Mom and I spent the whole day yesterday packing boxes and rocking to Girl Talk with a sponge. Well, most (or dare I say, all) of the sponging was done by mother who decided kitchen talks (not to be confused with the kitchen debates of Nixon and Khrushchev. Mom and I definitely did not discuss communism nor capitalism while showing off new-hit kitchen appliances and inventions) was a better way to spend the afternoon than Mahjong. Good choice is my vote!

So, my
apartment is looking rather bare bones and I'm convinced I now have the packing skills necessary to get a job with UPS. Except, I think that job entails more along the lines of delivering packages then actually packing. So maybe I could be a grocer? I'm aware that it does take some serious years to develop the experience and know how to group together the perfect combination of comestibles per grocery sack. Except, I don't get to wear a cute outfit when working at Central Market or Tom Thumb, so scrap that. Clearly I have my priorities in job hunting straight! Top of the list: the opportunity to buy a new career wardrobe (which might I say, includes shoes and accessories). Second is the big bucks, or in my case $10.00 an hour.
I'm currently disappointed since Powell's is not hiring at the moment, my luck. So I'm now hoping that Janice can pull a few strings and get me an interview at Ikon where I can sell copiers and other office products to pour souls who are about to be bought over with my devastatingly affective puppy eyes and puffed out lip. Basically my loquacious attributes and persistence will knock them off their feet and guarantee me the sell. Portland buyers, you don't stand a chance against me! Hazahhh! But, I guess I might need to compile a resume first.

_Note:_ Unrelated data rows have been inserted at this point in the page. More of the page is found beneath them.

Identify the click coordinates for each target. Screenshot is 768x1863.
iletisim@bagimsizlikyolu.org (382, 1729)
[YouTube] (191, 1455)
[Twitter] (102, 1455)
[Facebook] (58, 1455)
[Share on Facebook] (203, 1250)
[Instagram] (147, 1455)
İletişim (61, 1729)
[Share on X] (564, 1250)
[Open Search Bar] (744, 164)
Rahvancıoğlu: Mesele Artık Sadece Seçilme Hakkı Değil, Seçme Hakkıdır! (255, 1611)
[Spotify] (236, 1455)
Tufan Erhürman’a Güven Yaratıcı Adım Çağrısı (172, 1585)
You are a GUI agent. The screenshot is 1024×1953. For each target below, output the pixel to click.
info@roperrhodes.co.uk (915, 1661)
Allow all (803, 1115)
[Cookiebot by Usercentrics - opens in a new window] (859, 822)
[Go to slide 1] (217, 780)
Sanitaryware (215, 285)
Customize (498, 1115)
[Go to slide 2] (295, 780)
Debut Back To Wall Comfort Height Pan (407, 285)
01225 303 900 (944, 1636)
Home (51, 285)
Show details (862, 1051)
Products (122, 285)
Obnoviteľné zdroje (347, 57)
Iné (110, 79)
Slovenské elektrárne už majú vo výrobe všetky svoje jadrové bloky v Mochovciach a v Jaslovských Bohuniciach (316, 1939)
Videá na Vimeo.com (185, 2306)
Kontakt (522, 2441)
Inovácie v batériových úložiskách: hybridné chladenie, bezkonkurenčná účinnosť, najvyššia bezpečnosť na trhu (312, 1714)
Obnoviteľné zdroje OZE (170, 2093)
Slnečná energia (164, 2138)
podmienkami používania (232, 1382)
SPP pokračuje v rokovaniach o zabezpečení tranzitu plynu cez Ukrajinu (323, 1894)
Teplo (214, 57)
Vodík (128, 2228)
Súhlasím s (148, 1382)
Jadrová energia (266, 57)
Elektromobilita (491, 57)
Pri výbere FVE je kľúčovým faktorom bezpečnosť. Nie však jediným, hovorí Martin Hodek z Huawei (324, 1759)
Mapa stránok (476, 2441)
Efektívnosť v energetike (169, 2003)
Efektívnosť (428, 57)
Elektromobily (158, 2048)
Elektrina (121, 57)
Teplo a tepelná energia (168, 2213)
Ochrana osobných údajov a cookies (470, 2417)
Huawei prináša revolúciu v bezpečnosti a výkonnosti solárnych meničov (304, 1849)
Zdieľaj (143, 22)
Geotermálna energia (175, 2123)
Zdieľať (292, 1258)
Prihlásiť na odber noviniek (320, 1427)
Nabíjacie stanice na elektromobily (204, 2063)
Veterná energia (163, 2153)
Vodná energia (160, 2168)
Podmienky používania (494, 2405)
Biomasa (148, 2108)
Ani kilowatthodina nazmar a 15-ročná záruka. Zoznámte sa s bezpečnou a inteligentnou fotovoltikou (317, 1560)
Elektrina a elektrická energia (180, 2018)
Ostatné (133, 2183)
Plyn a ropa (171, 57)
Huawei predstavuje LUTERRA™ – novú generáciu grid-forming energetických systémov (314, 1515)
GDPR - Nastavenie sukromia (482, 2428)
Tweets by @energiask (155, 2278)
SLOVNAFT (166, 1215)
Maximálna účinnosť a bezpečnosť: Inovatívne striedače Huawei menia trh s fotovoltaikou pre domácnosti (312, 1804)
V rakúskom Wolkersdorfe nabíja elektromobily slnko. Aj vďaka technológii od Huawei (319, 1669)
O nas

Having family + Aaron (family) stepping night. Probably somewhere close to 39 steps. Step 1, the meet up. Step 2 DART. Step 3, Campizis for butter/parmesan saltines. Step....39







Sunday, January 24, 2010

Happy Happy Daddy!


I think I've been staring at empty boxes for days. Instead of packing, I get on my computer and play minesweeper on a too difficult level for me where my win rate is one in ten. In fact, I'm shuffling back and forth between saving the tiny gray boxes from explosives and writing. Oh, and all the while I'm still staring.
I'm moving this week to Portland, Oregon. To a city that is pleasant and green with gumdrop color flowers and I swear little pet lambs prancing around in front yards. Basically, I feel like Portland is a children's book. The premise would definitely have to be the-never-aging (I'm convinced that Portland is the ageless city. You can't grow old there; and if I market this theory I could put all the aging creams and mortuaries out of business) Portlanders walking around the city sipping on coffee and walking their pet bunny rabbits and deer. Best-seller??
I think I've promised my pop this for years. I remember the brown leather journal inscribed with his initials being given to me when we worked in 8609. So, I'm at least four years late on this gift. I do remember writing a couple of entries, but then my dedication flew out the window and I squandered my time probably reading and thinking about how I should be writing for him. This time, however, I have a goal and a spirit to keep this blog alive.
So, Happy Birthday pop! I would make some quip about you being over the hill (actually past it by a couple of years) or call you old man or something, but this is a tactful blog.